King Lear

    Part of the BAM  2011 Spring Season

    Apr 28—Jun 5, 2011: Tue—Sat at 7:30pm; Sat at 2pm (Apr 30 and Jun 4 only); Sun at 3pm

    US Premiere

    Presented by the Donmar Warehouse and BAM

    By William Shakespeare
    Directed by Michael Grandage

   

Let me begin by saying that this Donmar Warehouse production of King Lear at BAM directed by Michael Grandage and starring Derek Jacobi, made for a completely absorbing and successful evening of theater:  it was far better than most Shakespeare we have seen in recent years, and we felt very good about having seen it.  The production moved us along through the rich intensity of its own experience for three hours (including one intermission),  maintaining our rapt attention and active interest.  The acting was quite credible, and the set design and lighting superb.  So, the short answer is that this production, at BAM through 4 July, is well worth seeing.

 

But let me continue by saying that Lear is the play that most convinces me that Harold Bloom may be correct in his contention that Shakespeare should primarily be read, rather than performed.    At best, there is always a difficulty in bringing the power and subtlety of Shakespeare to a staged production.  Lear has some particular difficulties that make this even more true than with his other plays, and all productions of it invariably fall somewhat short.

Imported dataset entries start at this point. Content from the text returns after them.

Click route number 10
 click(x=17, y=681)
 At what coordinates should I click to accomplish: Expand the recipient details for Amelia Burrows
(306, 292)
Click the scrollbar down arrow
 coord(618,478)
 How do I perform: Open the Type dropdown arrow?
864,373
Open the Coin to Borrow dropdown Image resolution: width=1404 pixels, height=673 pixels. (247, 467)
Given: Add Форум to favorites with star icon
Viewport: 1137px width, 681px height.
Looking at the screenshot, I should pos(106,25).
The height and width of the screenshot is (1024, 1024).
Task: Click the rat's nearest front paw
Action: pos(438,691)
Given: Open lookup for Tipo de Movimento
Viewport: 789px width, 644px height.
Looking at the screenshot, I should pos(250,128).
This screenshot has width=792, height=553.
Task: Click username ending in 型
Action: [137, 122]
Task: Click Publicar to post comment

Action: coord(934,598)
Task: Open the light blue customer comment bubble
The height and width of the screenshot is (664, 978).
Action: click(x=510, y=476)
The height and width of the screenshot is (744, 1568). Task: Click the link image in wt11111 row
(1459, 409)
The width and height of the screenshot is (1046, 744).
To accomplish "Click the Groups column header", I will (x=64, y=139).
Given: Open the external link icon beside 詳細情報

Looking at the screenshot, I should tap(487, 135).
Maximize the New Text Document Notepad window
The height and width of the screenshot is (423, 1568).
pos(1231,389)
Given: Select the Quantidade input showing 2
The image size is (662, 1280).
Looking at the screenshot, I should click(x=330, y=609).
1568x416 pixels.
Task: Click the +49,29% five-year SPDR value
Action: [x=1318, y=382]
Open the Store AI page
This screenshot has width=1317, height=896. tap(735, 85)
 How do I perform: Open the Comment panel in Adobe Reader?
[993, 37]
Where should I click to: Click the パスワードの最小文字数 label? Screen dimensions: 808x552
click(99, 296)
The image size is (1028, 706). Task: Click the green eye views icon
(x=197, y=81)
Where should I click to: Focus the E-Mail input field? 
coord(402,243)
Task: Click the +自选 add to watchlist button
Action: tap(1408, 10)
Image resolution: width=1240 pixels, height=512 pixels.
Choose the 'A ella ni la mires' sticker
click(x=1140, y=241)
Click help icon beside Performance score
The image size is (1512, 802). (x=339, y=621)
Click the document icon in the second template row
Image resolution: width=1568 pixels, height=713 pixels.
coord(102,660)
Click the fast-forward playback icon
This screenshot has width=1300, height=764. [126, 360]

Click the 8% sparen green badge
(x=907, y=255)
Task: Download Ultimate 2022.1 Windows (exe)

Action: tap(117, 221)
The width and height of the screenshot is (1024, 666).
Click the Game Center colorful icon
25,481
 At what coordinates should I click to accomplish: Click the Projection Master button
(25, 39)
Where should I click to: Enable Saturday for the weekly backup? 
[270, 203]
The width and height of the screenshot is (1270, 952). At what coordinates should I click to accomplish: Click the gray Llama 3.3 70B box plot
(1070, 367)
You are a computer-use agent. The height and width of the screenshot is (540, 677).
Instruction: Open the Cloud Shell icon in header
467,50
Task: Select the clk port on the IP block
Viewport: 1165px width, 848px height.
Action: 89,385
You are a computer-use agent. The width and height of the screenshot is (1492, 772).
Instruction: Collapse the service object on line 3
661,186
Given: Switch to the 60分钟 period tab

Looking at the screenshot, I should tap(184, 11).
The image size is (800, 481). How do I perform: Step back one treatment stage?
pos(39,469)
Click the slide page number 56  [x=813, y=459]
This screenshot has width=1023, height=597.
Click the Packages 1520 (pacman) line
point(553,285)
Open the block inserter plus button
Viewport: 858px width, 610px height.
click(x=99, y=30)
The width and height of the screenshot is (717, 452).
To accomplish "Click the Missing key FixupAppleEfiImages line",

To begin with, Lear lacks any clear center:  despite Lear's commanding emotional presence, there are several other monumentally important characters in the play, all of which require adequate weight and expression if the play is to succeed;  according to Bloom,

There are four great roles in The Tragedy of King Lear, though you might not know it from most stagings of the play.  Cordelia's, for all her pathos, is not one of them, nor are Goneril's and Regan's of the same order of dramatic eminence as the roles of Lear and the Fool.  Edmund and Edgar, antithetical half brothers, require actors as skilled and powerful as do Lear and the Fool.  I have seen a few appropriate Edmunds, best of all Joseph Wiseman many years ago in New York, saving an otherwise ghastly performance in which Louis Calhern, as Lear, reminded me only of how much more adequate he had been as Ambassador Trentino in the Marx Bothers' Duck Soup.  Wiseman played Edmund as an amalgam of Leon Trotsky and Don Giovanni, but it worked quite brilliantly, and there is much in the text to sustain that curious blend.  (Shakespeare: The Invention of the Human, pp.479f.)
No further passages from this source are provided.